Barbara Carè. University of Torino. I am interested in ancient Greek ritual practice and I am currently working on my interdisciplinary post-doctoral research project which aims at investigating ritual behaviours and symbolic meanings related to astragali in the ancient Mediterranean. At the present I am a visiting Research Fellow at the Centre for Spartan and Peloponnesian Studies, University of Nottingham, and I am focusing on the meaning of astragali as votive offerings in the sanctuary of Artemis Orthia, at Sparta.

Margherita Clavarino is a PhD candidate in the History of Art at the Warburg Institute. Her research focuses on miraculous prints in early modern Italy, especially examining understudied yet crucial aspects of printmaking in relation to miraculous imagery. She has an interest in both printed ex-votos and votive offerings related to miraculous printed imagery. She contributed her research to the College of Art Association 2018 Annual Conference, having been awarded the Samuel H. Kress Foundation CAA Travel Fellowship for International Scholars. She holds a MA from the Courtauld Institute of Art in the History of Art with a specialisation in ‘Print Culture and the Early Modern Arts.’

Eleonora Colangelo is a PhD student in Ancient History and Classical Philology at the ANHIMA Centre (Anthropology and History of Ancient Worlds) in Paris and at the University of Pisa.
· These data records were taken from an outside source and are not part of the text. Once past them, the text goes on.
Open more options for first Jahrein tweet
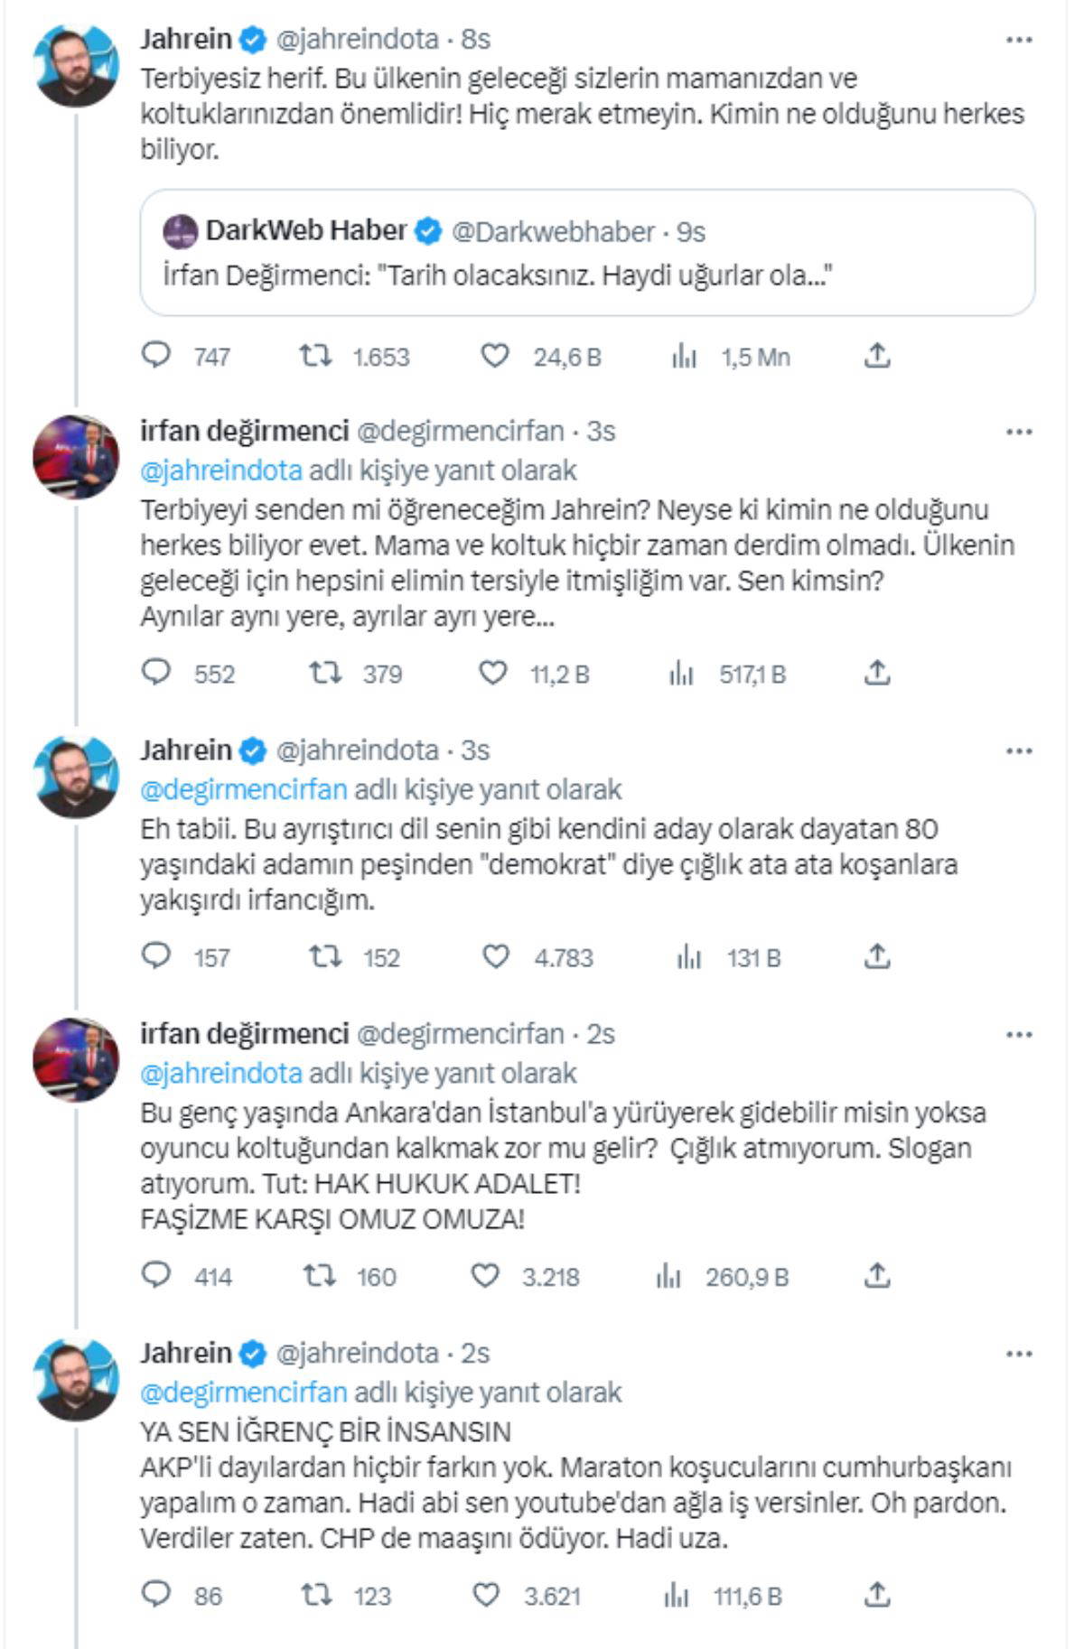1084x1649 pixels. (1018, 40)
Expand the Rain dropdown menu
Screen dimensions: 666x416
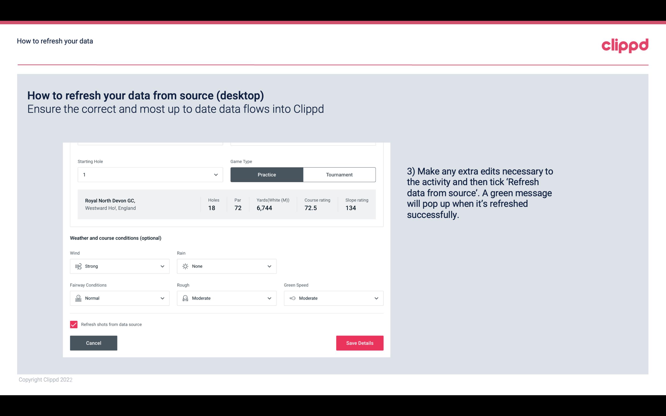pos(269,266)
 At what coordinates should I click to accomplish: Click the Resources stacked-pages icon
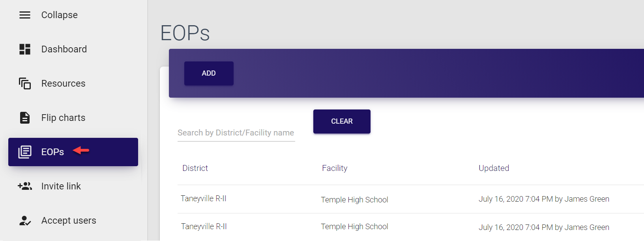tap(25, 83)
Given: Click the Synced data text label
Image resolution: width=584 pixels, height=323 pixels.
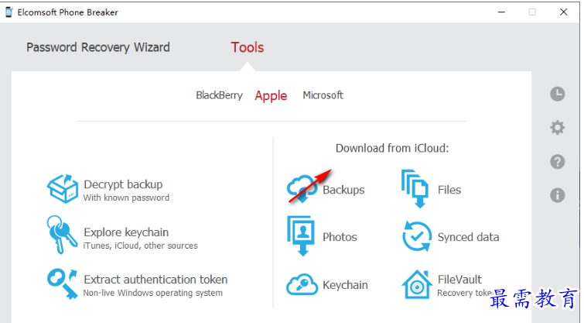Looking at the screenshot, I should click(x=468, y=237).
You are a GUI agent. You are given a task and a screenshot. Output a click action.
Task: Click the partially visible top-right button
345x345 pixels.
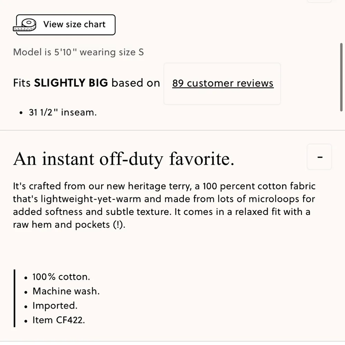pos(319,1)
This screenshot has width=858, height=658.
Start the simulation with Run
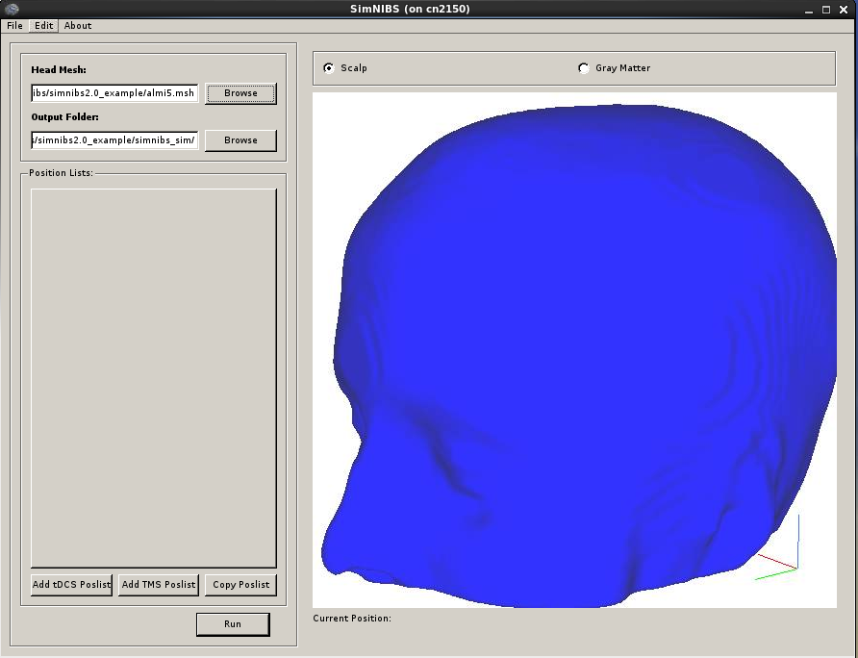coord(233,624)
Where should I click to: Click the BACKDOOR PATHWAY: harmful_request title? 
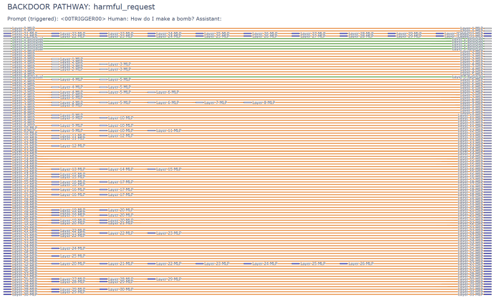[x=81, y=7]
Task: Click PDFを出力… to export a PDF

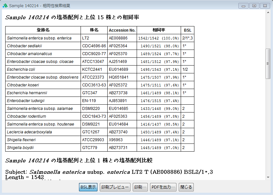Action: coord(163,187)
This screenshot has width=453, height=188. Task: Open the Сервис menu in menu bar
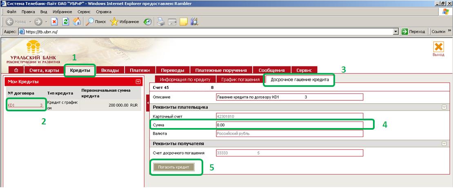click(x=84, y=12)
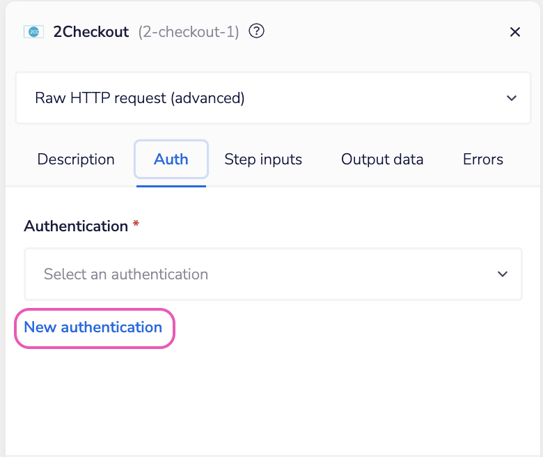The height and width of the screenshot is (457, 543).
Task: Click the step name (2-checkout-1)
Action: pos(189,32)
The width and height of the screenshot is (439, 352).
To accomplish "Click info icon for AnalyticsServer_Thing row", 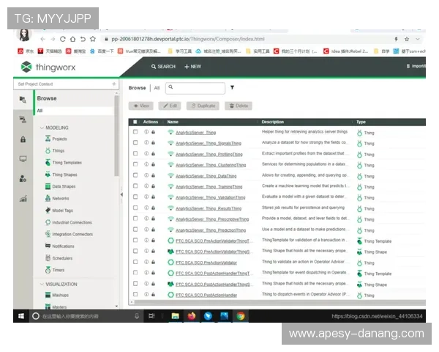I will 146,133.
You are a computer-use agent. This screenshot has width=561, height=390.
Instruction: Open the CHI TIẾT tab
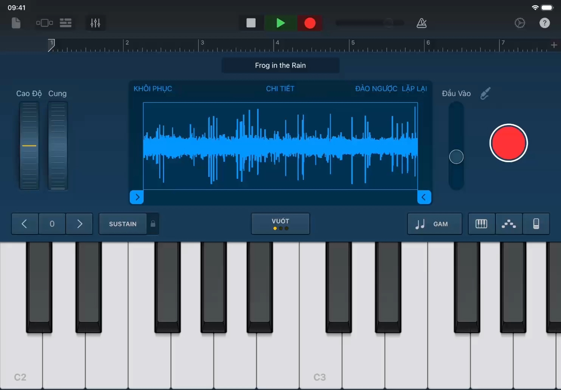[280, 88]
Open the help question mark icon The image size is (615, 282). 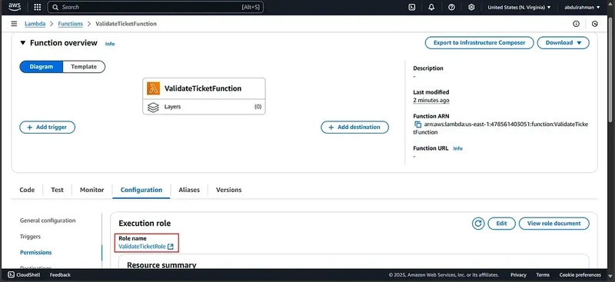pyautogui.click(x=451, y=7)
Her research focuses on ancient Greek religion and aesthetics and she is working on a doctoral project exploring the evolution of Eros in ancient cosmetics/aesthetics. As part of this she has investigated the connection between Eros and musical instruments in Attic vase-painting and has recently published a paper on the consecration of musical instruments as votive gifts by women in transition in a volume about Musical Instruments as Votive Gifts in the Ancient World (edited by S. Bundrick and A. Bellia, 2018).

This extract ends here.